Records from a collection:
------------------------------------------------
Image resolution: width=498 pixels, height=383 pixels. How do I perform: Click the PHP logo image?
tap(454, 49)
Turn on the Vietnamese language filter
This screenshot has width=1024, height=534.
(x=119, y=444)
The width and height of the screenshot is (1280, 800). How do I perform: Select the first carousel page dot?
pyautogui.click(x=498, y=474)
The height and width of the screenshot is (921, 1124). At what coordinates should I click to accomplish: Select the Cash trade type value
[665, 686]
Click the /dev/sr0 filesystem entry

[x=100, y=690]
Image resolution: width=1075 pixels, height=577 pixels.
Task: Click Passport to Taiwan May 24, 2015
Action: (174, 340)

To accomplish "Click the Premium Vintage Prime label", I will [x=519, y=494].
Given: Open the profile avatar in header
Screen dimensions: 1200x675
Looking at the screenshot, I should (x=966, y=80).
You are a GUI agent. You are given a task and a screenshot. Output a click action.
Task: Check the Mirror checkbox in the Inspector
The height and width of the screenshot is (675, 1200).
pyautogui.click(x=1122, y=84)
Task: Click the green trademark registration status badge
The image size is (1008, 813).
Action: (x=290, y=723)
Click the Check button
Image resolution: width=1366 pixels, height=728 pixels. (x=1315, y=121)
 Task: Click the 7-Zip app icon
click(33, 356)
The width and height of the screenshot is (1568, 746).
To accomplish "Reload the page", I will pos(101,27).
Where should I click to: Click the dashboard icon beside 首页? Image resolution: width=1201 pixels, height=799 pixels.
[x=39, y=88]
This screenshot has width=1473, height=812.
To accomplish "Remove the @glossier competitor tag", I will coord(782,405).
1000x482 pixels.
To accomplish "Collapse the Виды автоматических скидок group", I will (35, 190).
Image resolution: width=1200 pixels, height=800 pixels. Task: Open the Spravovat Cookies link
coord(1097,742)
------------------------------------------------
◆ **EXERCISE DIRECTIONS**
Go through the records and repeat each one exactly as written.

◆ **RESULT FOR THIS EXERCISE**
Image resolution: width=498 pixels, height=383 pixels. How do I perform: Click the PHP logo image?
tap(454, 49)
Turn on the Vietnamese language filter
This screenshot has width=1024, height=534.
(x=119, y=444)
The width and height of the screenshot is (1280, 800). How do I perform: Select the first carousel page dot?
pyautogui.click(x=498, y=474)
The height and width of the screenshot is (921, 1124). At what coordinates should I click to accomplish: Select the Cash trade type value
[665, 686]
Click the /dev/sr0 filesystem entry

[x=100, y=690]
Image resolution: width=1075 pixels, height=577 pixels.
Task: Click Passport to Taiwan May 24, 2015
Action: (174, 340)

To accomplish "Click the Premium Vintage Prime label", I will [x=519, y=494].
Given: Open the profile avatar in header
Screen dimensions: 1200x675
Looking at the screenshot, I should (x=966, y=80).
You are a GUI agent. You are given a task and a screenshot. Output a click action.
Task: Check the Mirror checkbox in the Inspector
The height and width of the screenshot is (675, 1200).
pyautogui.click(x=1122, y=84)
Task: Click the green trademark registration status badge
The image size is (1008, 813).
Action: (x=290, y=723)
Click the Check button
Image resolution: width=1366 pixels, height=728 pixels. (x=1315, y=121)
 Task: Click the 7-Zip app icon
click(33, 356)
The width and height of the screenshot is (1568, 746).
To accomplish "Reload the page", I will pos(101,27).
Where should I click to: Click the dashboard icon beside 首页? Image resolution: width=1201 pixels, height=799 pixels.
[x=39, y=88]
This screenshot has width=1473, height=812.
To accomplish "Remove the @glossier competitor tag", I will coord(782,405).
1000x482 pixels.
To accomplish "Collapse the Виды автоматических скидок group", I will (35, 190).
Image resolution: width=1200 pixels, height=800 pixels. Task: Open the Spravovat Cookies link
coord(1097,742)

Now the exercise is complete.